#### Data supplied ####
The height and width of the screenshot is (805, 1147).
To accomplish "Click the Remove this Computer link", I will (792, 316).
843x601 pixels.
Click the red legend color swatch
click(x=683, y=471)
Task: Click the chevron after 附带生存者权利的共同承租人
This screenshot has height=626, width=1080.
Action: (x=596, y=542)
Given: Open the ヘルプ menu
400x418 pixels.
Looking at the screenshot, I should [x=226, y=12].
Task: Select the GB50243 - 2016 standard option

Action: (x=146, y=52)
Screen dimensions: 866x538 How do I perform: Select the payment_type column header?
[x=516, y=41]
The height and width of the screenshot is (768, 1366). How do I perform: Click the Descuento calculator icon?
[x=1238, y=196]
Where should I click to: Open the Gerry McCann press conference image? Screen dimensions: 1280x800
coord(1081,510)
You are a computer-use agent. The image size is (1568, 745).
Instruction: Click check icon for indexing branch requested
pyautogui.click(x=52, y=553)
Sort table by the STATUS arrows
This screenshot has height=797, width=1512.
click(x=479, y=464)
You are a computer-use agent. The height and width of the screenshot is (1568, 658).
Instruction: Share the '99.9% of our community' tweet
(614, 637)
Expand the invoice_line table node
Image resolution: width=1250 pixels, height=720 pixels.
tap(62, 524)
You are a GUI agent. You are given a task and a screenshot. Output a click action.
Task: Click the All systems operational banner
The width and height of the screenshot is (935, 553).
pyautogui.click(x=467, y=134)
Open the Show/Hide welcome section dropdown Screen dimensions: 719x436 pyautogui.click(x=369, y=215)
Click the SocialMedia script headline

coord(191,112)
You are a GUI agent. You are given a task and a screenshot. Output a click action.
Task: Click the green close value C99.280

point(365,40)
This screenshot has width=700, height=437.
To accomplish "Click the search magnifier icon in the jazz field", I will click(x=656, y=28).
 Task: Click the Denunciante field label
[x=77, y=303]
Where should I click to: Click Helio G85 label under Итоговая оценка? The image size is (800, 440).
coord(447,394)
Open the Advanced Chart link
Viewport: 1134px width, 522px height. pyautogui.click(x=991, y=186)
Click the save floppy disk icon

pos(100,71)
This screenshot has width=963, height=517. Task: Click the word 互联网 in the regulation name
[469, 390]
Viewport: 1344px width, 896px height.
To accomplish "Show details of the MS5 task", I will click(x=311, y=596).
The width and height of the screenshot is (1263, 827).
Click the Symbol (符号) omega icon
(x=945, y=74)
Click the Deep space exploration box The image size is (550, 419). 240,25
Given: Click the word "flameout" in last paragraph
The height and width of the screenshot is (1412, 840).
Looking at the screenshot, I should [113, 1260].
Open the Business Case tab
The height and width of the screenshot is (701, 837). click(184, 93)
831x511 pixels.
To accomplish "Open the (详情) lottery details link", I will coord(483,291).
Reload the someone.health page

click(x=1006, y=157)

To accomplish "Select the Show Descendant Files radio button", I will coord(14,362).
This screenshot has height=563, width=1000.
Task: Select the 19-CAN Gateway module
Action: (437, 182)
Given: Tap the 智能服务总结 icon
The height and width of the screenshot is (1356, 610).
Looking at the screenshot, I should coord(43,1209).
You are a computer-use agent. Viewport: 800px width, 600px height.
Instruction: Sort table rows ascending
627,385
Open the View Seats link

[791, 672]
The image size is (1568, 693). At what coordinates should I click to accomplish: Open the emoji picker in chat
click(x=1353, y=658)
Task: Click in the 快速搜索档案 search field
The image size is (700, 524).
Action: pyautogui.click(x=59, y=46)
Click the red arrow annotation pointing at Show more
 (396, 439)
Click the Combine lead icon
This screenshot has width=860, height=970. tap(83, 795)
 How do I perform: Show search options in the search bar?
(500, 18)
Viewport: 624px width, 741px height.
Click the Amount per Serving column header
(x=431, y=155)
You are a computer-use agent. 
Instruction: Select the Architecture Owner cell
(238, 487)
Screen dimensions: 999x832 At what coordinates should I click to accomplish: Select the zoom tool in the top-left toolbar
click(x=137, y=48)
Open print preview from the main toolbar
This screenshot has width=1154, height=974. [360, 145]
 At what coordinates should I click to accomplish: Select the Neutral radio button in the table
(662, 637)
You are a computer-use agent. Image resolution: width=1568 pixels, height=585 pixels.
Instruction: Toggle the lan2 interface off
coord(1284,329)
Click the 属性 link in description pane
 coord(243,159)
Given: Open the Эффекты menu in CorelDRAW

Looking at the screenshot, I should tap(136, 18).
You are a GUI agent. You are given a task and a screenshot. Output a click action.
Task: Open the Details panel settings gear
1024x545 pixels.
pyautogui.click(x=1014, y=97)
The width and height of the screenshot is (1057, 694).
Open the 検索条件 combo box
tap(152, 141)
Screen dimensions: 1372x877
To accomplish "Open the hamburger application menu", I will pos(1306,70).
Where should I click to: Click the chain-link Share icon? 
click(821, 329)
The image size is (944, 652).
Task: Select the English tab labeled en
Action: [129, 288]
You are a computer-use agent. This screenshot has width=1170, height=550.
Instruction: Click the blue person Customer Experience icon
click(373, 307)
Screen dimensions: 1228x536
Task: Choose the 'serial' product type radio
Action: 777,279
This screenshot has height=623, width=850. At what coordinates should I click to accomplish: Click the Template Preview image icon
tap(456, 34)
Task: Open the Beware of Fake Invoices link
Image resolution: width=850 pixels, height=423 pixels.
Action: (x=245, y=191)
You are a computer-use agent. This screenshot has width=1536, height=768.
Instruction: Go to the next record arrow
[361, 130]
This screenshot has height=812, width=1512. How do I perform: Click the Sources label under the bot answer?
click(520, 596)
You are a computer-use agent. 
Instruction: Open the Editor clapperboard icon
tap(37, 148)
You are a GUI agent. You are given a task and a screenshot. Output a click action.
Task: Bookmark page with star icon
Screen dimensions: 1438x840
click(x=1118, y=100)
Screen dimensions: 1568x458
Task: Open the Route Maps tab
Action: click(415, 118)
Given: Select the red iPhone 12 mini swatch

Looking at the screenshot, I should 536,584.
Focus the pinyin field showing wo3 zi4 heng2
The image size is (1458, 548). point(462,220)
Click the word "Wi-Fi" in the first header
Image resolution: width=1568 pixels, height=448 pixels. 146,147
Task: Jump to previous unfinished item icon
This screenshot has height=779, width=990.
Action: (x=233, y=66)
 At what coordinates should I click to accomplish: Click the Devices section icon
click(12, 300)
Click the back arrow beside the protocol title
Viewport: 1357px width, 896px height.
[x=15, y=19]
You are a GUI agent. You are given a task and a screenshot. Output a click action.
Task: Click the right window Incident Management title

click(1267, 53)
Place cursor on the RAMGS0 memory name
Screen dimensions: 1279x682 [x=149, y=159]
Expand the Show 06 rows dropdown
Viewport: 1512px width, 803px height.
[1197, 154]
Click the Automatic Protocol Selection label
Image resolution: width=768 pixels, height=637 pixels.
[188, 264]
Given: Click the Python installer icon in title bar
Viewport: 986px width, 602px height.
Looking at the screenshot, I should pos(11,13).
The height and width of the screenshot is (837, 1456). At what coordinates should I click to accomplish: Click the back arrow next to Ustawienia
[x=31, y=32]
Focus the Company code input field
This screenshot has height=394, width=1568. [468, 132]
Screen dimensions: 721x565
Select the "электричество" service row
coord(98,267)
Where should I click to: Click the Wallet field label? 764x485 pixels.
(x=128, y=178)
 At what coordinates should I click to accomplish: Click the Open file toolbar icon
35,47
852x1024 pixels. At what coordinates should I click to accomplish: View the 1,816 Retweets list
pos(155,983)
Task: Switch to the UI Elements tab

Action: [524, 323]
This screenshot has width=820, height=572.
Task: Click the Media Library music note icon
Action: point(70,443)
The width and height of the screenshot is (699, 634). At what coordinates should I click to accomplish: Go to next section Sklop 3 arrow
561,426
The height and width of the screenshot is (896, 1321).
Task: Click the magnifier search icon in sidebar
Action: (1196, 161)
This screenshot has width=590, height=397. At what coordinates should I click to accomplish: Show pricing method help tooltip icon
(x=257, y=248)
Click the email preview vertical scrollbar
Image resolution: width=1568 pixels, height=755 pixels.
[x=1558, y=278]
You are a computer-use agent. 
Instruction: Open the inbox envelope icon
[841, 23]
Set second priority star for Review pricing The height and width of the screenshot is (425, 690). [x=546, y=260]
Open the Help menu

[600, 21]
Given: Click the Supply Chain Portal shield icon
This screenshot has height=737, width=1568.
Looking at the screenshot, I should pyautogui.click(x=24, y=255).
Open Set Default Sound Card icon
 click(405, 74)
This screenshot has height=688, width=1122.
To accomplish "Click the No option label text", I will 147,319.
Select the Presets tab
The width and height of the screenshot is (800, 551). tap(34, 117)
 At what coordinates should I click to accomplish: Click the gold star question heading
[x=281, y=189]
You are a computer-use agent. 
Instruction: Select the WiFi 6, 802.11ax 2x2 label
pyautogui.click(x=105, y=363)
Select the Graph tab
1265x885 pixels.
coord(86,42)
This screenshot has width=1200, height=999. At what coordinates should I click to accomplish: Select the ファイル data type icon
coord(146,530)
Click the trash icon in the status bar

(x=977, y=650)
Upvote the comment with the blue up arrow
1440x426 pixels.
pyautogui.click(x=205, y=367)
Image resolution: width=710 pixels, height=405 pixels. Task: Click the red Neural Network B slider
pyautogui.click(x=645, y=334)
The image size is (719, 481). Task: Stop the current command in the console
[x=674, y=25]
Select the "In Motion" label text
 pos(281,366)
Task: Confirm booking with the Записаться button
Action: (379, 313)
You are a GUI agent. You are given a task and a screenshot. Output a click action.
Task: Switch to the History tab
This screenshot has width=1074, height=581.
####
# Problem to solve
With the line that contains "Open the Help menu" as the first and the final line of the data as the last, repeat every line in that span exactly.

# Solution for this task
Open the Help menu

[600, 21]
Given: Click the Supply Chain Portal shield icon
This screenshot has height=737, width=1568.
Looking at the screenshot, I should pyautogui.click(x=24, y=255).
Open Set Default Sound Card icon
 click(405, 74)
This screenshot has height=688, width=1122.
To accomplish "Click the No option label text", I will 147,319.
Select the Presets tab
The width and height of the screenshot is (800, 551). tap(34, 117)
 At what coordinates should I click to accomplish: Click the gold star question heading
[x=281, y=189]
You are a computer-use agent. 
Instruction: Select the WiFi 6, 802.11ax 2x2 label
pyautogui.click(x=105, y=363)
Select the Graph tab
1265x885 pixels.
coord(86,42)
This screenshot has width=1200, height=999. At what coordinates should I click to accomplish: Select the ファイル data type icon
coord(146,530)
Click the trash icon in the status bar

(x=977, y=650)
Upvote the comment with the blue up arrow
1440x426 pixels.
pyautogui.click(x=205, y=367)
Image resolution: width=710 pixels, height=405 pixels. Task: Click the red Neural Network B slider
pyautogui.click(x=645, y=334)
The image size is (719, 481). Task: Stop the current command in the console
[x=674, y=25]
Select the "In Motion" label text
 pos(281,366)
Task: Confirm booking with the Записаться button
Action: (379, 313)
You are a GUI agent. You are given a task and a screenshot. Output a click action.
Task: Switch to the History tab
This screenshot has width=1074, height=581.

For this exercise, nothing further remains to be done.